## SET OF TASKS
A - Rewrite the composers' discussion of a "Mormon sound" from "This situation seems" to "it is worth.", substituting "diligent effort" for "hard work".
B - Carry on the composers' discussion of a "Mormon sound" from the point where the text stops.

David: I am not sure how I feel about a “Mormon sound.” I just want to be me and write me, as it were. If others think it is Mormon or not isn’t anything I really endorse or care about. This kind of thing makes me feel I should be writing a certain way, and that it really doesn’t represent me or my creative life. I just want to be Dave Sargent. I only want people to know me as Dave Sargent. Yes, I am a Mormon, a composer and I love the Church and my Savior with all my heart.


But it seems as though I am losing my desire to continue doing some of the things I have cherished the most—composing being one of them. I can’t explain it. I have been trying my best to do what I can with my compositional life. But the satisfaction of doing it, for whatever reason/s, has changed. 


Charis: If there is a Mormon sound, I am unaware of it. I sincerely liked all my professors’ music, yet I don’t think my music is like their music at all. I also don’t feel that I’ve been influenced by any sort of “Mormon experience” or hymnody. Bernard Rands told me once that my music sounded like it was composed by a European man, so perhaps I missed out on any type of Mormon sound. 


Murray: Teachers can suggest processes or guidelines or rules that can provide a structural support for a student’s expression. Consistency of expression, if you will. They can even teach tricks, but I don’t think their best students sound much like them. Connections, sure, if you want. But real composers have their own sounds in their heads, their own things to say. They may need guidance in how to express, but not what. Haydn/Mozart is an example. They both spoke the musical language of the day, but who would ever mistake a Haydn keyboard work for a Mozart one? And Haydn was wrong only once, Mozart never surpassed him. Mozart was simply different.


David: To me, the composer composes the music, people respond as they do. If there is a Mormon serious sound, it won’t happen overnight and hasn’t really been determined as such to date. It is something that will not be determined by us, but those who listen will determine it and it just takes time.


This situation seems similar to me as when Joseph Schwantner, non-member, Pulitzer Prize winner, said when asked—at a BYU Composition Seminar some time ago, “How does one prepare him/herself to write a Pulitzer Prize winning piece?” Joe was dissappointed in the question and told them that writing a Pulitzer Prize winning piece is not a proper goal. He then said the main reason he composes is to hear his work performed and for others to hear it as well, not to win prizes. He said that any piece winning any kind of prize should be an outgrowth of a lot of hard work. He then pointed out that the composer isn’t the one to make such a determination. The composer also doesn’t make the submission of his music to the Pulitzer committee. He explained how the process works and that the composer is the last person to know. etc. Anyway, for what it is worth.

## INFORMATION SHOWN
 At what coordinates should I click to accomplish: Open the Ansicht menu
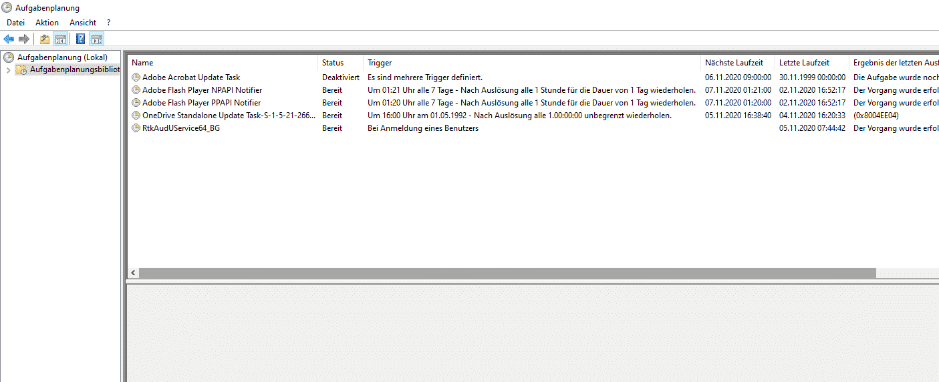click(83, 23)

## ANSWERS TO THE PROBLEMS
A -
This situation seems similar to me as when Joseph Schwantner, non-member, Pulitzer Prize winner, said when asked—at a BYU Composition Seminar some time ago, “How does one prepare him/herself to write a Pulitzer Prize winning piece?” Joe was dissappointed in the question and told them that writing a Pulitzer Prize winning piece is not a proper goal. He then said the main reason he composes is to hear his work performed and for others to hear it as well, not to win prizes. He said that any piece winning any kind of prize should be an outgrowth of a lot of diligent effort. He then pointed out that the composer isn’t the one to make such a determination. The composer also doesn’t make the submission of his music to the Pulitzer committee. He explained how the process works and that the composer is the last person to know. etc. Anyway, for what it is worth.

B -
Daniel: One of the things I realized after I had chosen to study music is that the influence of my father, Merrill Bradshaw, was there whether I chose to admit it or not. I could try to run away from it, to pretend it wasn’t there, or simply to accept it. I think at first, I may have chosen to pretend it wasn’t there. I wanted to be my own person, to be appreciated for my own work and not for who my father was, but as I became more secure with my own abilities and musicianship, I chose to embrace his influence, which has proven to be a very liberating and productive decision.


Regarding influence, one danger is that on the surface, I can come across as a sort of clone, the son who simply follows in his father’s footsteps. I don’t think this is the case. I love my father, but I didn’t ever (at least consciously) want to be just like him, and I didn’t decide to be a composer until after my LDS mission, when I was mature enough to realize who I was and what I really wanted to do. Furthermore, I never felt any pressure from Dad to be a musician. He was a proud father whether cheering for me at a recital or at a football game, and I knew he wanted me to do whatever would make me happy. In the end, that’s what I did.


I missed out on much of my dad’s career (I am the youngest in my family, born when Dad was forty-four), but I have come to know most of the music he wrote. I started an archive of his works in the Harold B. Lee Library at BYU and, in the process of organizing his works, I was able to listen to all of the extant recordings of his music and to peruse many of his scores, some never published. Looking back at this time, I think it was a touchstone experience for me. Most of the work I did there was after he had passed away, and it was a gift for me to come to know him better through his music and words. I had been too young to appreciate or even ask for his advice in musical matters while he was alive; now that I really thirsted for it, he was gone. Yet, because of his absence, his music and writings became especially valuable to me, and I continue to draw on them as a reserve of musical and philosophical ideas.


If you know Merrill Bradshaw’s music well and listen to my music, you will certainly notice some similarities. On occasion, I have noticed sounds, harmonies, and melodies in my music that can trace their genealogy to a specific piece of Dad’s. I have also quoted his music directly, or used it to energize my own creative process. One example is my single movement piano trio, Synapse, in which I took his Primary song, “Praise,” a simple song written for children, and used the melody as a backbone for the piano trio, which is fast and shifty, quite difficult for the players, but lots of fun and full of love for the gospel, I hope, as is the original.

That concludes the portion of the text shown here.